(Beginning of Material supplied)

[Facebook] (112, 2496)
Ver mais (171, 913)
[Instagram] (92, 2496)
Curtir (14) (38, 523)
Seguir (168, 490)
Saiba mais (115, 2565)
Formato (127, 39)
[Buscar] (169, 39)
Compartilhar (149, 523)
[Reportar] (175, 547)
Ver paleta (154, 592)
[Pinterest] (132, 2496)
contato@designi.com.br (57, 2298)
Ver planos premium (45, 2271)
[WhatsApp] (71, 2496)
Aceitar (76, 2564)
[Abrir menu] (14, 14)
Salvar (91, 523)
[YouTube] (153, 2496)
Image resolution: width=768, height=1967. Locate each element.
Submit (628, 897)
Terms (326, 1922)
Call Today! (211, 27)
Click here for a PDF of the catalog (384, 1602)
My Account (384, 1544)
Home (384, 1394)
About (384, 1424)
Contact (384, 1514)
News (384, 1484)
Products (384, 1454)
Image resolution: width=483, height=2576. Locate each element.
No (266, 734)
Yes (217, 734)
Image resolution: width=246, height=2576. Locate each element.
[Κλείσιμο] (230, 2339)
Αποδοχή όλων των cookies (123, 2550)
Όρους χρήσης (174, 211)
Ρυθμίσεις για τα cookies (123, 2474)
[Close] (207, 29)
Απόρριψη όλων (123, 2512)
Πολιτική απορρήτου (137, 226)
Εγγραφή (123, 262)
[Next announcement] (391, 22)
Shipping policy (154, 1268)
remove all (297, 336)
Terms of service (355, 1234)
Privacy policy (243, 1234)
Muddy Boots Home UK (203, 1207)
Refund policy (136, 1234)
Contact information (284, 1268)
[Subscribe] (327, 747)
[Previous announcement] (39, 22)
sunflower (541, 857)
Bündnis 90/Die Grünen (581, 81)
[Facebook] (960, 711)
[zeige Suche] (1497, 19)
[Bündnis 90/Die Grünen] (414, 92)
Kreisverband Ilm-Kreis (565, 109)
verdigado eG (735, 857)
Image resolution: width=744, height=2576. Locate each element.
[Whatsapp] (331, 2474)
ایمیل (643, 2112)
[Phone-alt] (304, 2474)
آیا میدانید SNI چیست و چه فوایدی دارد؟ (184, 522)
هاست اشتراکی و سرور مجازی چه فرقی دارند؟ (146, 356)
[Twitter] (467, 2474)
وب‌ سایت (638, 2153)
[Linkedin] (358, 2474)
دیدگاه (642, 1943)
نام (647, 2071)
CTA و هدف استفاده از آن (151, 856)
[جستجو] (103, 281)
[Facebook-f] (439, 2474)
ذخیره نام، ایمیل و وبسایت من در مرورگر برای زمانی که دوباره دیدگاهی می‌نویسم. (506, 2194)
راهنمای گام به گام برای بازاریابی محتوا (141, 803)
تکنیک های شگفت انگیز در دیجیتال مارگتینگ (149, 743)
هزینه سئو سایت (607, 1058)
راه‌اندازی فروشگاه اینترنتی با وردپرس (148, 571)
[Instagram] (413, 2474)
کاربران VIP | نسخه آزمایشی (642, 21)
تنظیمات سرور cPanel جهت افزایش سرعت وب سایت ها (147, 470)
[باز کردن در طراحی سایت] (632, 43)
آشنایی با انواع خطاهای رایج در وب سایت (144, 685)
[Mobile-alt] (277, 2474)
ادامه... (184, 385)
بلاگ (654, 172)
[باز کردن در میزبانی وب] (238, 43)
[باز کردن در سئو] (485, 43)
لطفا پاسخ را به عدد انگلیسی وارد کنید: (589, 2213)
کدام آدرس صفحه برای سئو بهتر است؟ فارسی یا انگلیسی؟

(End of Material supplied)

**About this task**. Your answer must be the line that contains "[Phone-alt] (304, 2474)" and every line after it to the end of the records, reproduced exactly.

**Reply to the exercise**.
[Phone-alt] (304, 2474)
آیا میدانید SNI چیست و چه فوایدی دارد؟ (184, 522)
هاست اشتراکی و سرور مجازی چه فرقی دارند؟ (146, 356)
[Twitter] (467, 2474)
وب‌ سایت (638, 2153)
[Linkedin] (358, 2474)
دیدگاه (642, 1943)
نام (647, 2071)
CTA و هدف استفاده از آن (151, 856)
[جستجو] (103, 281)
[Facebook-f] (439, 2474)
ذخیره نام، ایمیل و وبسایت من در مرورگر برای زمانی که دوباره دیدگاهی می‌نویسم. (506, 2194)
راهنمای گام به گام برای بازاریابی محتوا (141, 803)
تکنیک های شگفت انگیز در دیجیتال مارگتینگ (149, 743)
هزینه سئو سایت (607, 1058)
راه‌اندازی فروشگاه اینترنتی با وردپرس (148, 571)
[Instagram] (413, 2474)
کاربران VIP | نسخه آزمایشی (642, 21)
تنظیمات سرور cPanel جهت افزایش سرعت وب سایت ها (147, 470)
[باز کردن در طراحی سایت] (632, 43)
آشنایی با انواع خطاهای رایج در وب سایت (144, 685)
[Mobile-alt] (277, 2474)
ادامه... (184, 385)
بلاگ (654, 172)
[باز کردن در میزبانی وب] (238, 43)
[باز کردن در سئو] (485, 43)
لطفا پاسخ را به عدد انگلیسی وارد کنید: (589, 2213)
کدام آدرس صفحه برای سئو بهتر است؟ فارسی یا انگلیسی؟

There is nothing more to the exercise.